What to produce>
The data below should be duplicated in full, unchanged.

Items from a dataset
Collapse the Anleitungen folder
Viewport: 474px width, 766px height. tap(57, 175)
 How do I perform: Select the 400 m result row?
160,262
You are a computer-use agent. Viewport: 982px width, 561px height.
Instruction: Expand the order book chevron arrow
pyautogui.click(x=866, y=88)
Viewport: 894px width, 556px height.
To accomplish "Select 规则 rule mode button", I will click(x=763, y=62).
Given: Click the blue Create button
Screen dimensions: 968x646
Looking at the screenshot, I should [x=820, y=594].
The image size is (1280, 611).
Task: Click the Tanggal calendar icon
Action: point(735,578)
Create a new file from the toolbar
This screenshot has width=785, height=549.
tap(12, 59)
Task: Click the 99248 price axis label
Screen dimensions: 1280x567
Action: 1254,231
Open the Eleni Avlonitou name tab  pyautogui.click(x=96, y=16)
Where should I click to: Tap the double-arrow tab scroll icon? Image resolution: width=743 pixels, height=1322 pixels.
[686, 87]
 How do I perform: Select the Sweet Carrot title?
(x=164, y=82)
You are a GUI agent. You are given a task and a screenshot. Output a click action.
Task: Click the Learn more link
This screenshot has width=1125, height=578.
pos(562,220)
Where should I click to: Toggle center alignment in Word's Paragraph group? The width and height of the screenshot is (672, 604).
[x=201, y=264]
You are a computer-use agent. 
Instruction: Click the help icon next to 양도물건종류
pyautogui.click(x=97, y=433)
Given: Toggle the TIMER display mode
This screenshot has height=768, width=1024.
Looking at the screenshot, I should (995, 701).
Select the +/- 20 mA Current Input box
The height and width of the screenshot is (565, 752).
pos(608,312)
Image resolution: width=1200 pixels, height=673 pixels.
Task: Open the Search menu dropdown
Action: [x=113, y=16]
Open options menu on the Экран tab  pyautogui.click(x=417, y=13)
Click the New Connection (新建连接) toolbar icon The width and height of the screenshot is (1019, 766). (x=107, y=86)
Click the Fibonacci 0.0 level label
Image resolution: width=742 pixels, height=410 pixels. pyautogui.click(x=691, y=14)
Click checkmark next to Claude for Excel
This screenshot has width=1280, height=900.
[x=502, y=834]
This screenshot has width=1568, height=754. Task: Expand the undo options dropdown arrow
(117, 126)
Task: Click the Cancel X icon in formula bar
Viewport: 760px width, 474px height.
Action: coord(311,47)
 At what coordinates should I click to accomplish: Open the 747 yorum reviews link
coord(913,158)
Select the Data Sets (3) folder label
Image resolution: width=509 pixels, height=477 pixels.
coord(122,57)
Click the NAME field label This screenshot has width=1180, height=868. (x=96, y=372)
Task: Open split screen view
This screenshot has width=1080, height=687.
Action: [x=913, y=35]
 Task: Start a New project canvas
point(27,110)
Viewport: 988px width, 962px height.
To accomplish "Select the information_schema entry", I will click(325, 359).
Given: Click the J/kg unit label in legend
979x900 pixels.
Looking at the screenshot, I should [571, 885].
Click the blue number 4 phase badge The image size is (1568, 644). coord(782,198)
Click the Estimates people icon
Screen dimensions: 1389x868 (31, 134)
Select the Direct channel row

Response box>
Collapse the Anleitungen folder
Viewport: 474px width, 766px height. tap(57, 175)
 How do I perform: Select the 400 m result row?
160,262
You are a computer-use agent. Viewport: 982px width, 561px height.
Instruction: Expand the order book chevron arrow
pyautogui.click(x=866, y=88)
Viewport: 894px width, 556px height.
To accomplish "Select 规则 rule mode button", I will click(x=763, y=62).
Given: Click the blue Create button
Screen dimensions: 968x646
Looking at the screenshot, I should [x=820, y=594].
The image size is (1280, 611).
Task: Click the Tanggal calendar icon
Action: point(735,578)
Create a new file from the toolbar
This screenshot has width=785, height=549.
tap(12, 59)
Task: Click the 99248 price axis label
Screen dimensions: 1280x567
Action: 1254,231
Open the Eleni Avlonitou name tab  pyautogui.click(x=96, y=16)
Where should I click to: Tap the double-arrow tab scroll icon? Image resolution: width=743 pixels, height=1322 pixels.
[686, 87]
 How do I perform: Select the Sweet Carrot title?
(x=164, y=82)
You are a GUI agent. You are given a task and a screenshot. Output a click action.
Task: Click the Learn more link
This screenshot has width=1125, height=578.
pos(562,220)
Where should I click to: Toggle center alignment in Word's Paragraph group? The width and height of the screenshot is (672, 604).
[x=201, y=264]
You are a computer-use agent. 
Instruction: Click the help icon next to 양도물건종류
pyautogui.click(x=97, y=433)
Given: Toggle the TIMER display mode
This screenshot has height=768, width=1024.
Looking at the screenshot, I should (995, 701).
Select the +/- 20 mA Current Input box
The height and width of the screenshot is (565, 752).
pos(608,312)
Image resolution: width=1200 pixels, height=673 pixels.
Task: Open the Search menu dropdown
Action: [x=113, y=16]
Open options menu on the Экран tab  pyautogui.click(x=417, y=13)
Click the New Connection (新建连接) toolbar icon The width and height of the screenshot is (1019, 766). (x=107, y=86)
Click the Fibonacci 0.0 level label
Image resolution: width=742 pixels, height=410 pixels. pyautogui.click(x=691, y=14)
Click checkmark next to Claude for Excel
This screenshot has width=1280, height=900.
[x=502, y=834]
This screenshot has width=1568, height=754. Task: Expand the undo options dropdown arrow
(117, 126)
Task: Click the Cancel X icon in formula bar
Viewport: 760px width, 474px height.
Action: coord(311,47)
 At what coordinates should I click to accomplish: Open the 747 yorum reviews link
coord(913,158)
Select the Data Sets (3) folder label
Image resolution: width=509 pixels, height=477 pixels.
coord(122,57)
Click the NAME field label This screenshot has width=1180, height=868. (x=96, y=372)
Task: Open split screen view
This screenshot has width=1080, height=687.
Action: [x=913, y=35]
 Task: Start a New project canvas
point(27,110)
Viewport: 988px width, 962px height.
To accomplish "Select the information_schema entry", I will click(325, 359).
Given: Click the J/kg unit label in legend
979x900 pixels.
Looking at the screenshot, I should [571, 885].
Click the blue number 4 phase badge The image size is (1568, 644). coord(782,198)
Click the Estimates people icon
Screen dimensions: 1389x868 (31, 134)
Select the Direct channel row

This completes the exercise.